WiMAX is designed as a wireless alternative to DSL and cable for last mile broadband access and as way to interconnect Wi-Fi hotspots into a Metropolitan Area Network. Although, the actual uses for WiMAX overlaps those for Wireless Local Area Network up until the mobile Wide Area Network level. Telephone and cable companies are closely probing the potential of WiMAX as a "last mile" connectivity option. This will result to a better-priced service for both home and business customers and not to mention the elimination of the "captive" customer bases for both telephone and cable networks.
In theory, WiMAX can provide connectivity to users within a 31 mile radius even if there is no direct line if sight. However, actual field tests show that the practical limits seem to be just around 3 to 5 miles. According to WiMAX proponents, the technology can provide shared data rates up to 70 Mbit/s. This is enough to connect 60 T1-type connections simultaneously and over a thousand homes running at 1 Mbit/s DSL level connectivity. Practical maximum data rates in actual field tests show can only go between 500 kbit/s to 2 Mbit/s and is quite dependent on the conditions at a given site.

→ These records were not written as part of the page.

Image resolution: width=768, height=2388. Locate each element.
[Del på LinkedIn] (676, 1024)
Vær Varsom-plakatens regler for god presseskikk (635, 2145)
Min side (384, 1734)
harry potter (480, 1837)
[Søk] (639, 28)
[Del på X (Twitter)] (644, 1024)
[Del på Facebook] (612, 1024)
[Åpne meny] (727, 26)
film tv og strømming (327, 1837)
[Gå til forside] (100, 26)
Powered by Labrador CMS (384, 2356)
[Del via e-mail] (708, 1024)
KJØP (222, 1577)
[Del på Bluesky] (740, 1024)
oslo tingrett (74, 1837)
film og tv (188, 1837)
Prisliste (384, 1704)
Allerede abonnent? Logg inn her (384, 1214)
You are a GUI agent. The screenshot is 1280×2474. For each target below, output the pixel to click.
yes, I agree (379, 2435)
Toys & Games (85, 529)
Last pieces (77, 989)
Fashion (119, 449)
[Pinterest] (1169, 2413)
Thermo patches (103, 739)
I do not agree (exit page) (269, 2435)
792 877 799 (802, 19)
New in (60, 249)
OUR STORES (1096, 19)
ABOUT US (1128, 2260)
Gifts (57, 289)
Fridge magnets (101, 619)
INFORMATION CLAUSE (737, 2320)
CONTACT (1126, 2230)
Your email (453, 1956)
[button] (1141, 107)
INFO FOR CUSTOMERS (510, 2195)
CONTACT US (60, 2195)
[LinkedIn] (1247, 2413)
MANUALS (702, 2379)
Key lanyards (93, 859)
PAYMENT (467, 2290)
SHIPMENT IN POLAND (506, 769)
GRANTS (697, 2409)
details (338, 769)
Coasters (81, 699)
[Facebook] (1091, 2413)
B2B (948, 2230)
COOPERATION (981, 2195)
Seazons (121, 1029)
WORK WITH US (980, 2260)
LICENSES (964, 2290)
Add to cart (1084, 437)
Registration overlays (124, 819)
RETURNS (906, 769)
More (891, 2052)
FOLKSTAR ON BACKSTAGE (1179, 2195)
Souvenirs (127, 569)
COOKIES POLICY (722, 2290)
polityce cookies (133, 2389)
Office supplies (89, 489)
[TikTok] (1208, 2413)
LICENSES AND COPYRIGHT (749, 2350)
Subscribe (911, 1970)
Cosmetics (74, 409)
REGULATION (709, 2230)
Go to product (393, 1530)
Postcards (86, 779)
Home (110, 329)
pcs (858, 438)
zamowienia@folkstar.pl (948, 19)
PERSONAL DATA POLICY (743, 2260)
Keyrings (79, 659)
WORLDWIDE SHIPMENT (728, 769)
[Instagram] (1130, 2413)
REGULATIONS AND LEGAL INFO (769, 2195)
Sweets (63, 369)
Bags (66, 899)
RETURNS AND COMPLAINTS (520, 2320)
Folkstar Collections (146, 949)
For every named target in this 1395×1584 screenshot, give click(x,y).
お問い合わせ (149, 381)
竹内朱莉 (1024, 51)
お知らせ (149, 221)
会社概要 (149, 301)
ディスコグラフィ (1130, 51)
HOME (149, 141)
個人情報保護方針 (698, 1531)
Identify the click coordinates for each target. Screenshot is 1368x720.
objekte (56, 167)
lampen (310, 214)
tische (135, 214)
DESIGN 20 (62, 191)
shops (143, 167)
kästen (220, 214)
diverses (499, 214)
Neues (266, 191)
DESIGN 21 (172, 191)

Despite the numbers given, there are a lot of ways to improve the speed and range of a WiMAX connection using pre-existing technology. One interesting option for companies with analog cellular network is to let WiMAX "share" a cell tower since it will not interfere with any of the function of the cellular arrays while utilizing the licensed radio frequencies of the analog cellular network to increase its speed and range. A WiMAX antenna can also be directly connected to an Internet backbone using a fiber optic cable. This is one of the means to increase bandwidth for data-intensive applications running across a wireless network or as a back-haul for cellular phone and Internet traffic from a remote area back to a backbone. WiMAX can effectively improve a wireless infrastructure in a decentralized, inexpensive and deployment-friendly manner.
WiMAX is seen as a very good alternative to expensive urban deployments of T1 back-hauls in developing countries with limited wired infrastructure and cruel geography. The cost to install a WiMAX station as a single hub or using an existing cellular tower will be very small compared to a wired solution. WiMAX's 31-mile diametrical range also works well with the low population density and the wide flat areas common to developing countries. Some areas have skipped wired structures due to inhibitive costs and WiMAX can easily fill the gap in-between with its low-cost wireless solution.
There is no global license assigned for WiMAX although it has a very wide RF spectrum under the IEEE 802.16 specifications. The primary band used in the US for WiMAX is around 2.5 GHz although majority of the band is already assigned to Sprint Nextel. In other parts of the world, the bands used are usually around 2.3/2.5 GHz, 3.5 GHz and 5 GHz where the 2.3/2.5 GHz is widely used in Asia.